GitHub

The frameBERT is available for both of English FrameNet 1.7 and Korean FrameNet 1.2.

About

The frameBERT is a BERT-based frame-semantic parser to understand the meaning of texts in terms of FrameNet.

frame (frame semantics) is a schematic representation of a situation or an event.
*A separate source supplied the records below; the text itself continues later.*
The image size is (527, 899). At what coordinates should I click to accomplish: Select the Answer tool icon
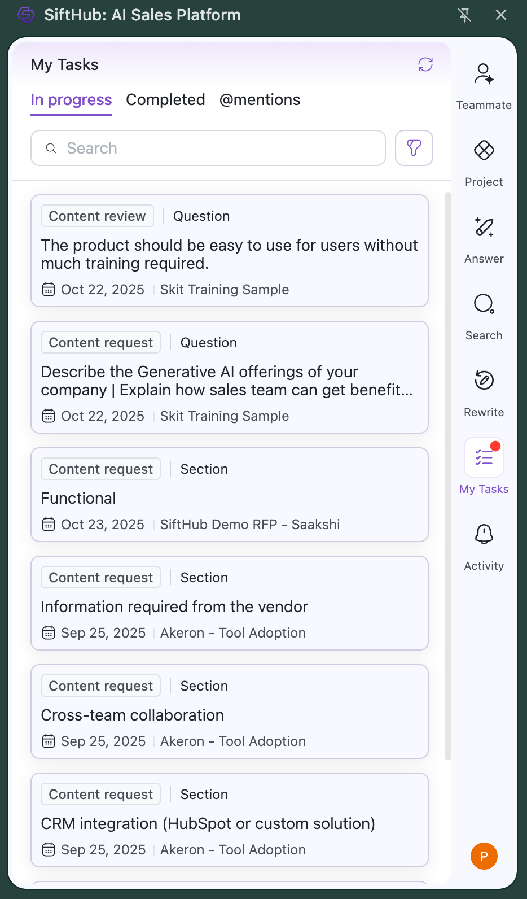pyautogui.click(x=484, y=228)
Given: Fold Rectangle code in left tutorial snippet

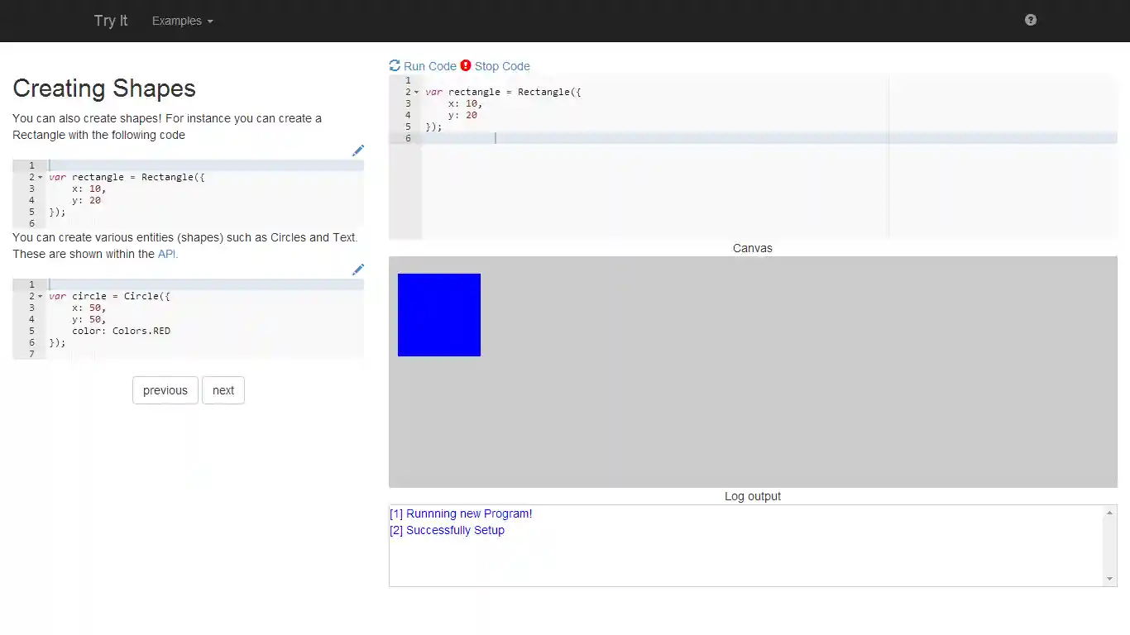Looking at the screenshot, I should [x=40, y=178].
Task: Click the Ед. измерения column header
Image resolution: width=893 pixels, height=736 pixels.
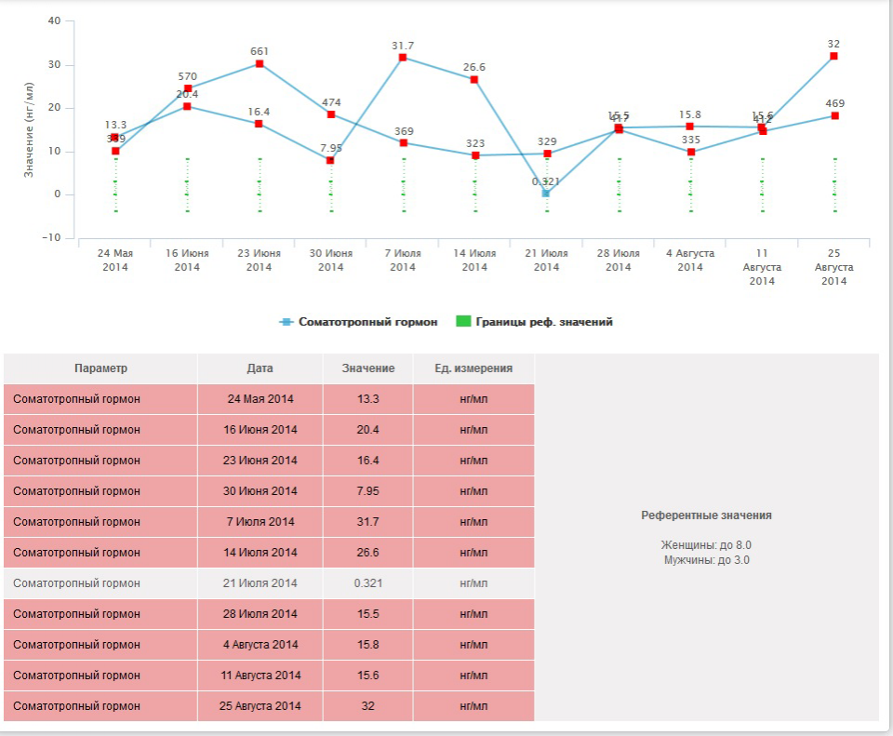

For an example sentence, "The center's director pledged a thorough review of safety precedures", frameBERT identifies several frames such as Being_born and Death for lexical units (e.g., center.n, director.n and pledge.v).

prerequisite

python 3
pytorch (Link)
transformers (Link)
Korean FrameNet (Link)
keras (Link)
nltk (for target identification)
flask_restful (for REST API service)
flask_cors (for REST API service)

For nltk, please download following packages in the python terminal:

import nltk
nltk.download('averaged_perceptron_tagger')
nltk.download('wordnet')

How to use

Install

Install frameBERT, and Korean FrameNet.

(Note: Korean FrameNet would be not mandatory package in the next update)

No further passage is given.